_DATA PROVIDED:_
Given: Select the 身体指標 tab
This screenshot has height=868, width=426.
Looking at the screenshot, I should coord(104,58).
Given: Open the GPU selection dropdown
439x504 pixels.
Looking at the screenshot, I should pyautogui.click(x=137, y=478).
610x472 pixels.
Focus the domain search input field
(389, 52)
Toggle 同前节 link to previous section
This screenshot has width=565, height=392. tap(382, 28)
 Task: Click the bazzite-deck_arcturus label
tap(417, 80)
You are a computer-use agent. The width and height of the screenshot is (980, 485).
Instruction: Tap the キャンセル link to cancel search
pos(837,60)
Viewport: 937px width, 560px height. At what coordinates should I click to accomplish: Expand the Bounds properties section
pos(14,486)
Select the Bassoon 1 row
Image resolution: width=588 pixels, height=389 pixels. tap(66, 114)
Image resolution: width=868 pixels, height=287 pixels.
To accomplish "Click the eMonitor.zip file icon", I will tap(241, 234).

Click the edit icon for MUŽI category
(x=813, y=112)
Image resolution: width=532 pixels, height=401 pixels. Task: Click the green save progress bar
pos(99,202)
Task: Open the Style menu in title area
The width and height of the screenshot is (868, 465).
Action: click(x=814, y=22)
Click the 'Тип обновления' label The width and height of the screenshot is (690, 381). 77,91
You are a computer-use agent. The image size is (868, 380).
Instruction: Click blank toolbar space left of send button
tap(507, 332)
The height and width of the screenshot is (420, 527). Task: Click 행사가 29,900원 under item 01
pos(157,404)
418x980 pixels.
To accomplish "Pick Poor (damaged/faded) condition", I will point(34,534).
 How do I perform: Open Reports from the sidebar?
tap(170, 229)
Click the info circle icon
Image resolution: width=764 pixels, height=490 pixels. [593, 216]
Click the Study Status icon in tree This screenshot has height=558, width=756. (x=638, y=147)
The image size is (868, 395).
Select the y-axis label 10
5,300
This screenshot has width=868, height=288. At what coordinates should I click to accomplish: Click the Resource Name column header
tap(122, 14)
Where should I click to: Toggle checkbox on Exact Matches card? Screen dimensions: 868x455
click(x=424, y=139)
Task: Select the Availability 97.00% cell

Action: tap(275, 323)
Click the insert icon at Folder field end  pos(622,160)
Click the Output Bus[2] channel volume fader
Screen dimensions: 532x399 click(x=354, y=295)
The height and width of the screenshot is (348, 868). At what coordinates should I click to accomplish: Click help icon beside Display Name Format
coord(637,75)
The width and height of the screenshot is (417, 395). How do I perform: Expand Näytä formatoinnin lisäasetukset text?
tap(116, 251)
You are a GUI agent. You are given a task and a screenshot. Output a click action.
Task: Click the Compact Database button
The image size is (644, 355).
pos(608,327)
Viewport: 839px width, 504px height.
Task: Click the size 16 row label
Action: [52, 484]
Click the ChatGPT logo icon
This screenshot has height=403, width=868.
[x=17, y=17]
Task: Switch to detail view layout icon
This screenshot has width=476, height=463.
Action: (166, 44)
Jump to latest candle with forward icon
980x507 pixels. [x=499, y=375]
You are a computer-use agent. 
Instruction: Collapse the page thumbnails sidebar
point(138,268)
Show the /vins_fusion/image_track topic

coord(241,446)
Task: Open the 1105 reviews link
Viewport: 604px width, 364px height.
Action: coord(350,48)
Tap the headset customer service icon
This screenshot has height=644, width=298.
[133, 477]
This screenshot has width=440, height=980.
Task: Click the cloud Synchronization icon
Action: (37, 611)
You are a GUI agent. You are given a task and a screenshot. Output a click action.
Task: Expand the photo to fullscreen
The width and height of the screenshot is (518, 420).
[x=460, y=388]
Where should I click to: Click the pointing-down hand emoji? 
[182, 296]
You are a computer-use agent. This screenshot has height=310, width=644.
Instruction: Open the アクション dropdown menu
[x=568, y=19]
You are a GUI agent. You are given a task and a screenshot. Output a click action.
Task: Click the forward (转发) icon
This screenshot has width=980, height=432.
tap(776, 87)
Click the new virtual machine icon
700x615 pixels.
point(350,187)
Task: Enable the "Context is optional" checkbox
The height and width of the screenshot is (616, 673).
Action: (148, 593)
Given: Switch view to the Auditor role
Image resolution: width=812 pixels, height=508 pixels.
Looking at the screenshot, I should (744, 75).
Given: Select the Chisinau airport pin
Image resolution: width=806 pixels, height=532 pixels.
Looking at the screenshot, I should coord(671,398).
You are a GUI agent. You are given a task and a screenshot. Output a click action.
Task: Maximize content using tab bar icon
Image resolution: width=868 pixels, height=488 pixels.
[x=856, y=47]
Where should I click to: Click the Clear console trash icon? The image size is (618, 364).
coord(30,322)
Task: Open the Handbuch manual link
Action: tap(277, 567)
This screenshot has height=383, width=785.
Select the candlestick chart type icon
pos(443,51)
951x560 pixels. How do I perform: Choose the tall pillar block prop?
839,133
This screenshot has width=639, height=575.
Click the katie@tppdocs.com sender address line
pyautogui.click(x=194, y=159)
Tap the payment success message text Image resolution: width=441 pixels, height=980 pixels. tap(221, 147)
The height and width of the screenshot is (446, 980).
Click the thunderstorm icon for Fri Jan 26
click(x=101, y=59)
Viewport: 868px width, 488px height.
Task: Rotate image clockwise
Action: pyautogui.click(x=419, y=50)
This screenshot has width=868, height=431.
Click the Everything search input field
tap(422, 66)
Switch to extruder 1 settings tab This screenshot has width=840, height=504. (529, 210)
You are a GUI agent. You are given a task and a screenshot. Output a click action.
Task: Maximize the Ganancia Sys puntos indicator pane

_TASK DETAILS:_ Can you write out all the records above again, changing every "computer-use agent" to "desktop agent" and leaving everything else as it is?

_WRITTEN REPLY:_
Given: Select the 身体指標 tab
This screenshot has height=868, width=426.
Looking at the screenshot, I should coord(104,58).
Given: Open the GPU selection dropdown
439x504 pixels.
Looking at the screenshot, I should pyautogui.click(x=137, y=478).
610x472 pixels.
Focus the domain search input field
(389, 52)
Toggle 同前节 link to previous section
This screenshot has width=565, height=392. tap(382, 28)
 Task: Click the bazzite-deck_arcturus label
tap(417, 80)
You are a desktop agent. The width and height of the screenshot is (980, 485).
Instruction: Tap the キャンセル link to cancel search
pos(837,60)
Viewport: 937px width, 560px height. At what coordinates should I click to accomplish: Expand the Bounds properties section
pos(14,486)
Select the Bassoon 1 row
Image resolution: width=588 pixels, height=389 pixels. tap(66, 114)
Image resolution: width=868 pixels, height=287 pixels.
To accomplish "Click the eMonitor.zip file icon", I will tap(241, 234).

Click the edit icon for MUŽI category
(x=813, y=112)
Image resolution: width=532 pixels, height=401 pixels. Task: Click the green save progress bar
pos(99,202)
Task: Open the Style menu in title area
The width and height of the screenshot is (868, 465).
Action: click(x=814, y=22)
Click the 'Тип обновления' label The width and height of the screenshot is (690, 381). 77,91
You are a desktop agent. The image size is (868, 380).
Instruction: Click blank toolbar space left of send button
tap(507, 332)
The height and width of the screenshot is (420, 527). Task: Click 행사가 29,900원 under item 01
pos(157,404)
418x980 pixels.
To accomplish "Pick Poor (damaged/faded) condition", I will point(34,534).
 How do I perform: Open Reports from the sidebar?
tap(170, 229)
Click the info circle icon
Image resolution: width=764 pixels, height=490 pixels. [593, 216]
Click the Study Status icon in tree This screenshot has height=558, width=756. (x=638, y=147)
The image size is (868, 395).
Select the y-axis label 10
5,300
This screenshot has width=868, height=288. At what coordinates should I click to accomplish: Click the Resource Name column header
tap(122, 14)
Where should I click to: Toggle checkbox on Exact Matches card? Screen dimensions: 868x455
click(x=424, y=139)
Task: Select the Availability 97.00% cell

Action: tap(275, 323)
Click the insert icon at Folder field end  pos(622,160)
Click the Output Bus[2] channel volume fader
Screen dimensions: 532x399 click(x=354, y=295)
The height and width of the screenshot is (348, 868). At what coordinates should I click to accomplish: Click help icon beside Display Name Format
coord(637,75)
The width and height of the screenshot is (417, 395). How do I perform: Expand Näytä formatoinnin lisäasetukset text?
tap(116, 251)
You are a GUI agent. You are given a task and a screenshot. Output a click action.
Task: Click the Compact Database button
The image size is (644, 355).
pos(608,327)
Viewport: 839px width, 504px height.
Task: Click the size 16 row label
Action: [52, 484]
Click the ChatGPT logo icon
This screenshot has height=403, width=868.
[x=17, y=17]
Task: Switch to detail view layout icon
This screenshot has width=476, height=463.
Action: (166, 44)
Jump to latest candle with forward icon
980x507 pixels. [x=499, y=375]
You are a desktop agent. 
Instruction: Collapse the page thumbnails sidebar
point(138,268)
Show the /vins_fusion/image_track topic

coord(241,446)
Task: Open the 1105 reviews link
Viewport: 604px width, 364px height.
Action: coord(350,48)
Tap the headset customer service icon
This screenshot has height=644, width=298.
[133, 477]
This screenshot has width=440, height=980.
Task: Click the cloud Synchronization icon
Action: (37, 611)
You are a GUI agent. You are given a task and a screenshot. Output a click action.
Task: Expand the photo to fullscreen
The width and height of the screenshot is (518, 420).
[x=460, y=388]
Where should I click to: Click the pointing-down hand emoji? 
[182, 296]
You are a desktop agent. This screenshot has height=310, width=644.
Instruction: Open the アクション dropdown menu
[x=568, y=19]
You are a GUI agent. You are given a task and a screenshot. Output a click action.
Task: Click the forward (转发) icon
This screenshot has width=980, height=432.
tap(776, 87)
Click the new virtual machine icon
700x615 pixels.
point(350,187)
Task: Enable the "Context is optional" checkbox
The height and width of the screenshot is (616, 673).
Action: (148, 593)
Given: Switch view to the Auditor role
Image resolution: width=812 pixels, height=508 pixels.
Looking at the screenshot, I should (744, 75).
Given: Select the Chisinau airport pin
Image resolution: width=806 pixels, height=532 pixels.
Looking at the screenshot, I should coord(671,398).
You are a GUI agent. You are given a task and a screenshot. Output a click action.
Task: Maximize content using tab bar icon
Image resolution: width=868 pixels, height=488 pixels.
[x=856, y=47]
Where should I click to: Click the Clear console trash icon? The image size is (618, 364).
coord(30,322)
Task: Open the Handbuch manual link
Action: tap(277, 567)
This screenshot has height=383, width=785.
Select the candlestick chart type icon
pos(443,51)
951x560 pixels. How do I perform: Choose the tall pillar block prop?
839,133
This screenshot has width=639, height=575.
Click the katie@tppdocs.com sender address line
pyautogui.click(x=194, y=159)
Tap the payment success message text Image resolution: width=441 pixels, height=980 pixels. tap(221, 147)
The height and width of the screenshot is (446, 980).
Click the thunderstorm icon for Fri Jan 26
click(x=101, y=59)
Viewport: 868px width, 488px height.
Task: Rotate image clockwise
Action: pyautogui.click(x=419, y=50)
This screenshot has width=868, height=431.
Click the Everything search input field
tap(422, 66)
Switch to extruder 1 settings tab This screenshot has width=840, height=504. (529, 210)
You are a GUI agent. You are given a task and a screenshot. Output a click action.
Task: Maximize the Ganancia Sys puntos indicator pane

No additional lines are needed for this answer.